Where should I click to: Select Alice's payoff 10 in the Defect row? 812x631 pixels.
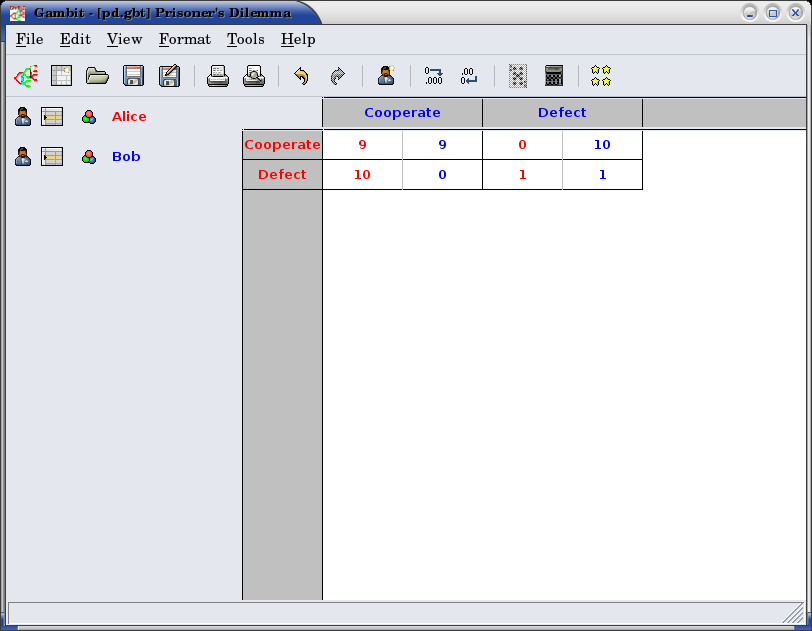(x=362, y=175)
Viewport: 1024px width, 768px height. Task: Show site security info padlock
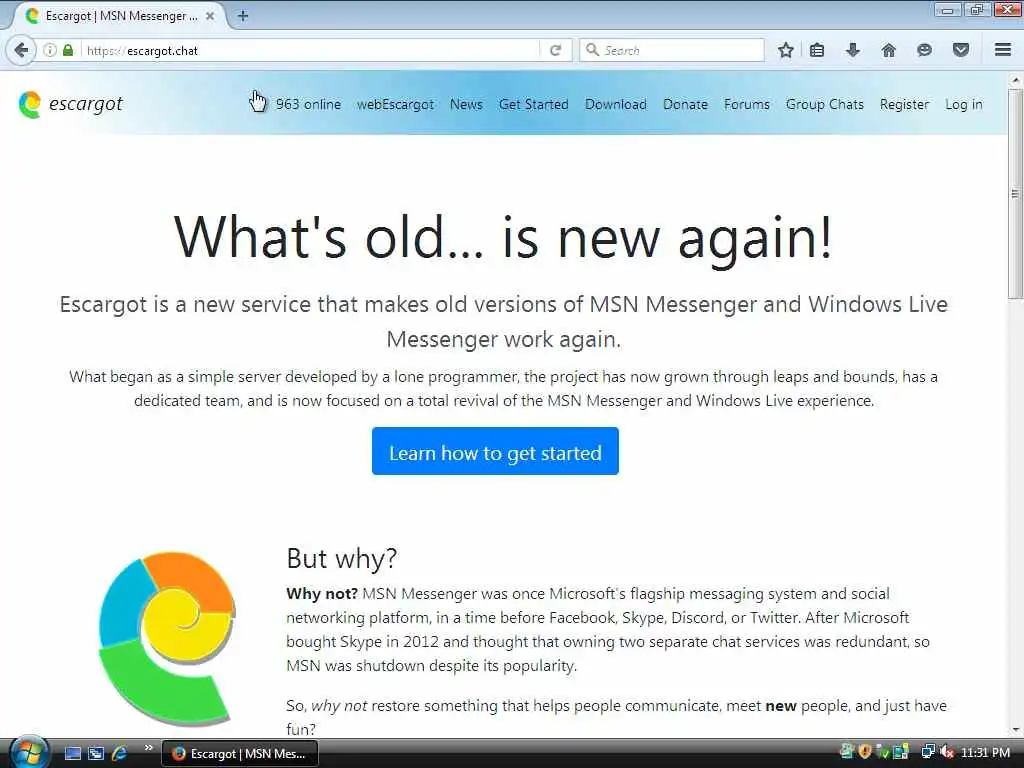point(68,50)
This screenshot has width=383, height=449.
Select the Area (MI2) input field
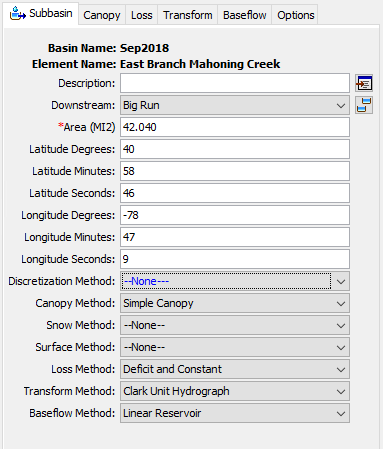pyautogui.click(x=235, y=127)
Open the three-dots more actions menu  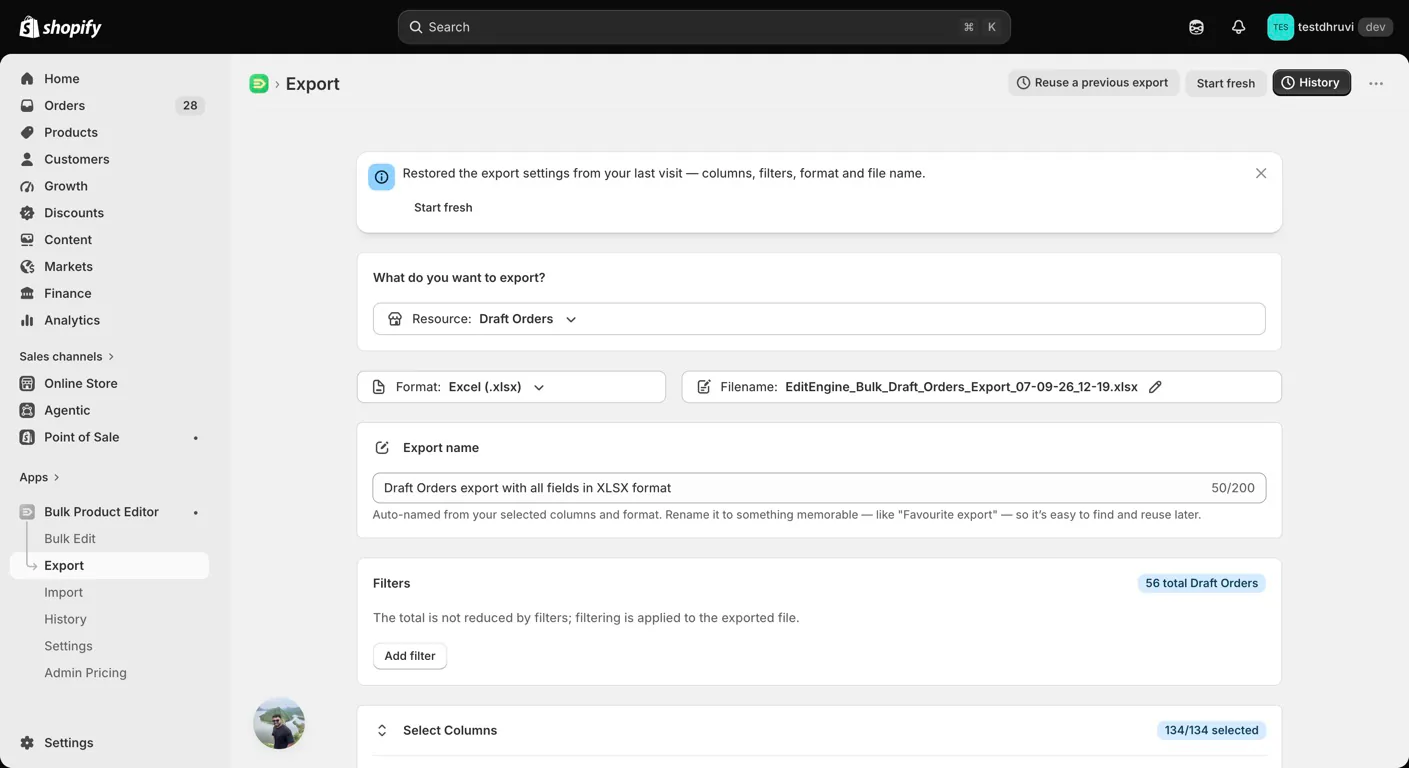1376,83
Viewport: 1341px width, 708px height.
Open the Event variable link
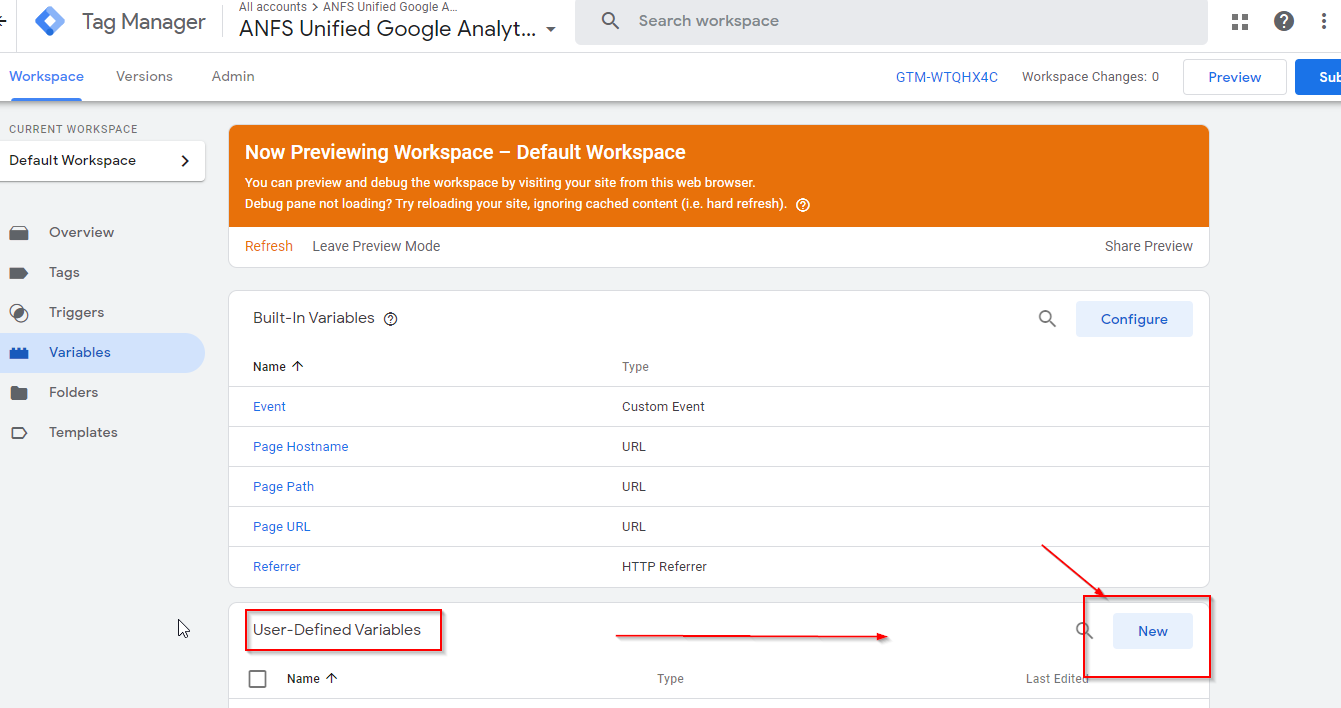click(269, 406)
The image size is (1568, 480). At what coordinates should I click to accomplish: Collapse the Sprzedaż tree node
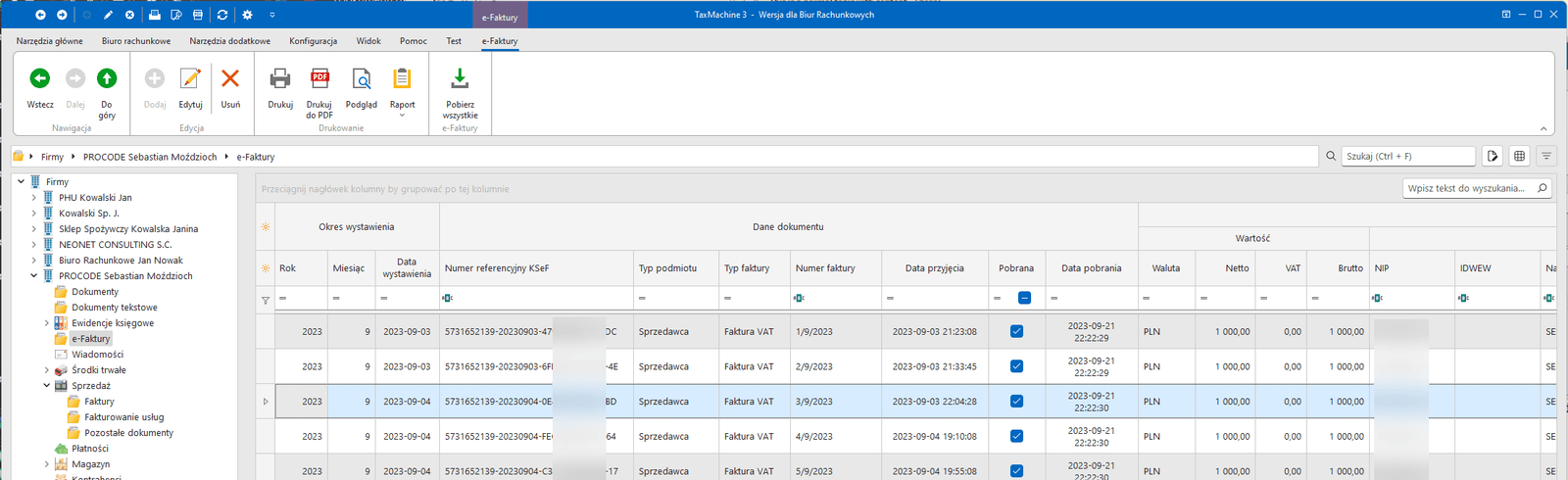pyautogui.click(x=46, y=386)
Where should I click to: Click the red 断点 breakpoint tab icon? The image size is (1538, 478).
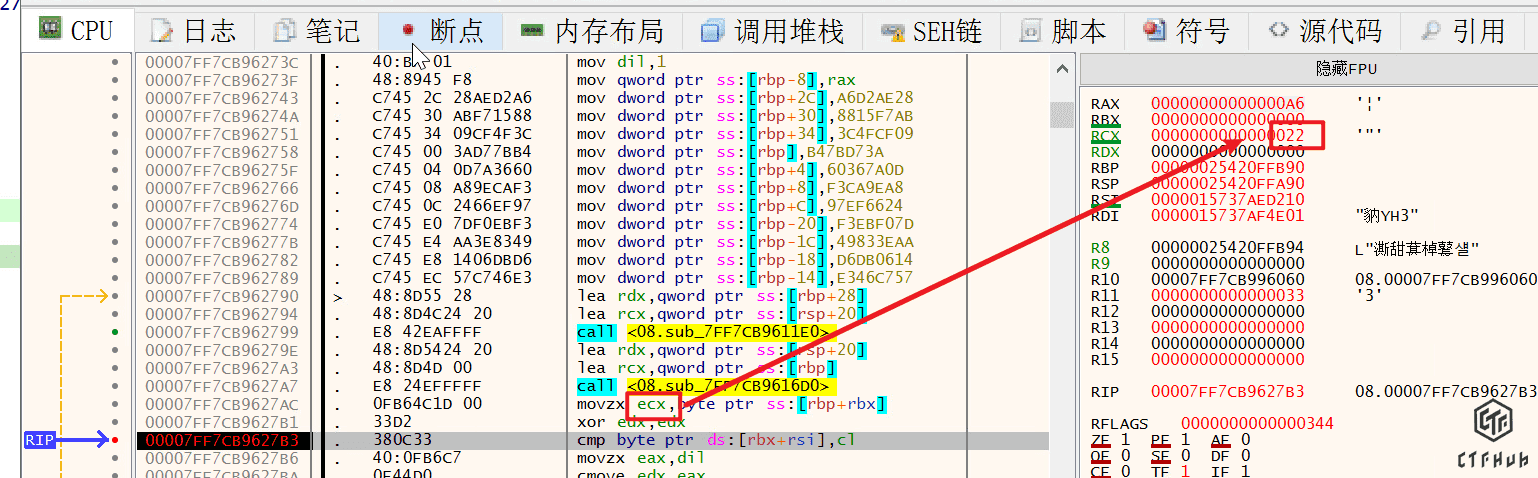click(x=408, y=31)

* * *

Copy the material word for word, starting at the line that contains "The image size is (1568, 480)." and continuing through the last line of the material, and leave out the pictures.

The image size is (1568, 480). At what coordinates should I click to accomplish: Collapse the Sprzedaż tree node
pyautogui.click(x=46, y=386)
Where should I click to: Click the red 断点 breakpoint tab icon? The image size is (1538, 478).
click(x=408, y=31)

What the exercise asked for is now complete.